Le FACE à FACE

 

La lionne hisse la tête au-dessus des herbes jaunes   © Djépi

Photos et texte : Djépi

Nous logeons quelques jours au camp de Satara, en plein cœur du parc national Kruger. La zone est particulièrement réputée pour l’observations des « big cats ». Comme d’habitude, nous franchissons la barrière peu après 6h pour profiter des heures fraîches, les meilleures pour observer la faune.

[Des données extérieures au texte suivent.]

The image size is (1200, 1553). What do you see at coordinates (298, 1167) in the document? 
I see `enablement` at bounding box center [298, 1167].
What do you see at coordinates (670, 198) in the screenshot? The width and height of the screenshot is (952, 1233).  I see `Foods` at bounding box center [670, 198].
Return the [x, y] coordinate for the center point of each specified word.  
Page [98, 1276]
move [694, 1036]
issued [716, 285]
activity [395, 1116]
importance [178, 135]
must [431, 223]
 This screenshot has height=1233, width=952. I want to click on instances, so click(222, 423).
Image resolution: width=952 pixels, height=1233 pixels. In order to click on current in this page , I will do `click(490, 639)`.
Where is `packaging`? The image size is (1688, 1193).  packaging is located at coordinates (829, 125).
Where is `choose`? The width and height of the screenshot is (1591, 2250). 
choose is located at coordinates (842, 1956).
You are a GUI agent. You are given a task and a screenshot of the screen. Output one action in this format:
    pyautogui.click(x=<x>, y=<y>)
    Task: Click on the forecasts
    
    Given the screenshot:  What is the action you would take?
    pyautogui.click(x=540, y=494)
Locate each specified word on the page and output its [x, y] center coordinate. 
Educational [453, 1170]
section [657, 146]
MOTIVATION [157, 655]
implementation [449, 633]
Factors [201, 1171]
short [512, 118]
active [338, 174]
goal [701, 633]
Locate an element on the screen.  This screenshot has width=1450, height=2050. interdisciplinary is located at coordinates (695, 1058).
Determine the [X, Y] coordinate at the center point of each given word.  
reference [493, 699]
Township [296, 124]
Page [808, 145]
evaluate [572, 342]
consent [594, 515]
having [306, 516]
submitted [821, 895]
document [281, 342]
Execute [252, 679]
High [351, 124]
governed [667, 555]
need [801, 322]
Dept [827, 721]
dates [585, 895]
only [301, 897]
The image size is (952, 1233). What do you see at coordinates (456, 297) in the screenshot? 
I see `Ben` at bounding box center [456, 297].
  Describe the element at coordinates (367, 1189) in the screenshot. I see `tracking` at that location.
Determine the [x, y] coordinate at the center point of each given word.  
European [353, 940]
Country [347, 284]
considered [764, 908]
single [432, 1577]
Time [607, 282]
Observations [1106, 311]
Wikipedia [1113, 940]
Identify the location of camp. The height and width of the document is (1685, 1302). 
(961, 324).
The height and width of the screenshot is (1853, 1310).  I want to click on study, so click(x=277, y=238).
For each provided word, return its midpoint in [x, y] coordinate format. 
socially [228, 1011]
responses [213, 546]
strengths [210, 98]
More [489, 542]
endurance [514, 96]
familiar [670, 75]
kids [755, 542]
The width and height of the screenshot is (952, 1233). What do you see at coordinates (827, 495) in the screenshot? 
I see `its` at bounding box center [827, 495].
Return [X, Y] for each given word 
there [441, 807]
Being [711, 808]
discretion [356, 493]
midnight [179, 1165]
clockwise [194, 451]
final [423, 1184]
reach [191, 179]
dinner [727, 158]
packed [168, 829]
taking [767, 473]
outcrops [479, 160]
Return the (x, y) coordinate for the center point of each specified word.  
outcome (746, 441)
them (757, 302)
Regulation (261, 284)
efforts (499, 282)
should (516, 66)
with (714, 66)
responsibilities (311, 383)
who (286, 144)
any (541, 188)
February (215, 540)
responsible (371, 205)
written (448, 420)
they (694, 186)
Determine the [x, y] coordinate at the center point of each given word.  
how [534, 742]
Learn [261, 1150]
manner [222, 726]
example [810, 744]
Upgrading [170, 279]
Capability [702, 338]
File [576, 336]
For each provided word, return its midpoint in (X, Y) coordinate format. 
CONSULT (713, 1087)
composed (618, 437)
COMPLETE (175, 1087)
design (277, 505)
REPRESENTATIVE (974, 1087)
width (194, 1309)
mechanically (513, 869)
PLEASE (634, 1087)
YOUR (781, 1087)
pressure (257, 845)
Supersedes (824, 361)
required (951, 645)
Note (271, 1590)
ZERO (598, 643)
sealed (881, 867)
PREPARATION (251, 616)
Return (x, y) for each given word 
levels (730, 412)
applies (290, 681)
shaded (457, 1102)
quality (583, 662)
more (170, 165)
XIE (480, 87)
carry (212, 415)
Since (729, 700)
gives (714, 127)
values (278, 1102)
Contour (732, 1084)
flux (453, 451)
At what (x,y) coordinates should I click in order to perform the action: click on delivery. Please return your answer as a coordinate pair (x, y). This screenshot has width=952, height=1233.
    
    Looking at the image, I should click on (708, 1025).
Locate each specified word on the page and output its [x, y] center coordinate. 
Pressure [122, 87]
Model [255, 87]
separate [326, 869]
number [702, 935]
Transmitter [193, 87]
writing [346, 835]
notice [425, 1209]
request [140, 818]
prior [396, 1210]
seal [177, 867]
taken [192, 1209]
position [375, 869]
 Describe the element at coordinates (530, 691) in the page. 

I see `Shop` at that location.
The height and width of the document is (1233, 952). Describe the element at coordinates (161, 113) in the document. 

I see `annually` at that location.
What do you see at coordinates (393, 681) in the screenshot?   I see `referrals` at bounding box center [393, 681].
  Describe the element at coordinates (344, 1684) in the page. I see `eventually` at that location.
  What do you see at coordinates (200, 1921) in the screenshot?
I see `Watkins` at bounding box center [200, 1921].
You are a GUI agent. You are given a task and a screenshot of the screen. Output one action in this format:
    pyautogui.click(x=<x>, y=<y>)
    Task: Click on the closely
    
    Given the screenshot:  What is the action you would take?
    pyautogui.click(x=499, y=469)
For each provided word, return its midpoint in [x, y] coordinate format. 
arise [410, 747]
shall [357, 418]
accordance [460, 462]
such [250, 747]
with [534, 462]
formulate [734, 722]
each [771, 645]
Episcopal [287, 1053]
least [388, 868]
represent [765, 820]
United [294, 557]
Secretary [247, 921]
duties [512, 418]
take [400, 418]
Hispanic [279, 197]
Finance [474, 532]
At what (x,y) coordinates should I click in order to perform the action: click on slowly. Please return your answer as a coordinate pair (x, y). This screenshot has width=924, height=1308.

Nous partons pour la zone de Timbavati, proche de la frontière ouest du parc. Au-delà, s’étendent plusieurs réserves privées dont le fonds de commerce est la rencontre des lions. YouTube regorge de vidéos impressionnantes publiées par ces opérateurs touristiques et, bien entendu, j’en ai visionné des dizaines avant le départ. Les attentes sont élevées...

👀

Nous sommes un peu maussades alors que nous progressons sur la piste à une rythme de tortue : à part quelques Impalas, rien à se mettre dans les yeux. Et, sans le café du matin, le sommeil a tendance à revenir à l’assaut… 

A part quelques Impalas, rien à se mettre dans les yeux   © Djépi

Mais à 8h04, Nad qui surveille le côté droit depuis la banquette arrière, nous fait sursauter : « lionnes devant, au croisement ». Un groupe de 6 animaux est en mouvement et il n’a aucune complaisance pour notre avidité d’observations. D’une allure détendue, en file indienne, les lions s’enfoncent dans les broussailles.

En file indienne, les lions s’enfoncent dans les broussailles © Djépi 

Nous prenons la piste de droite en espérant les revoir plus loin ; peine perdue… La rencontre n’aura pas duré 2 minutes, mais au moins avons-nous fait connaissance avec des membres du clan de Timbavati.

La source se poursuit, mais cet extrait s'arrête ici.